Singularity

Cover for The Luddite's Guide to Technology

Herodotus: And what say thou of these people? Why callest thou them the Singularity, Merlin?

John: Mine illumined name is John, and John shall ye call me each and every one.

Herodotus: But the Singularity is such as only a Merlin could have unravelled.

John: Perchance: but the world is one of which only an illumined one may speak aright. Call thou me as one illumined, if thou wouldst hear me speak.

Herodotus: Of illumination speakest thou. Thou sawest with the eye of the hawk: now seest thou with the eye of the eagle.

John: If that be, speak thou me as an eagle?

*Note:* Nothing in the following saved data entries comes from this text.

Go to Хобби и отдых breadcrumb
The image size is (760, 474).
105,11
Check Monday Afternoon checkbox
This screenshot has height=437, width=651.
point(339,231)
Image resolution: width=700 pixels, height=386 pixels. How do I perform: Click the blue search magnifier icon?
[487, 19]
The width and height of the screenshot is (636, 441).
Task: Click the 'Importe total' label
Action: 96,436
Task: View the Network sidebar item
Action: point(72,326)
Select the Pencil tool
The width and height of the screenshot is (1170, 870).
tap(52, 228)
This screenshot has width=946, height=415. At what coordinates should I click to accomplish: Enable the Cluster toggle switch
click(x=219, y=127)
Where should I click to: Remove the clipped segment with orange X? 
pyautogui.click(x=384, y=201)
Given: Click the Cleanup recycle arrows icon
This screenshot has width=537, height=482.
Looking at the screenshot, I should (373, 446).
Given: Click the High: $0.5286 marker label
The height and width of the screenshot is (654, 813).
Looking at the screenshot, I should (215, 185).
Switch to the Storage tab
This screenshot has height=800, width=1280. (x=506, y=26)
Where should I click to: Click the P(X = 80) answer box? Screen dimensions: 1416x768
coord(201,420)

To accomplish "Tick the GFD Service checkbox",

Herodotus: A point well taken, excellent John, excellent John. What speakest thou of the Singularity?

John: A realm untold, to speak is hard. But of an icon will I speak: inscribed were words:

'Waitress, is this coffee or tea?'

'What does it taste like?'

'IT TASTES LIKE DIESEL FUEL.'

'That's the coffee. The tea tastes like transmission fluid.'

Herodotus: Upon what manner of veneration were this icon worshipped?

John: That were a matter right subtle, too far to tell.

Herodotus: And of the inscription? That too be subtle to grasp.

John: Like as a plant hath sap, so a subtle engine by their philosophy wrought which needeth diesel fuel and transmission fluid.

Herodotus: [laughs] Then 'twere a joke, a jape! 'Tis well enough told!

John: You perceive it yet?

Herodotus: A joke, a jape indeed, of a fool who could not tell, two different plants were he not to taste of their sap! Well spoke! Well spoke!

John: Thou hast grasped it afault, my fair lord. For the subtle engine hath many different saps, no two alike.

Herodotus: And what ambrosia be in their saps?

John: Heaven save us! The saps be a right unnatural fare; their substance from rotted carcasses of monsters from aeons past, then by the wisdom of their philosophy transmogrified, of the subtle engine.

Herodotus: Then they are masters of Alchemy?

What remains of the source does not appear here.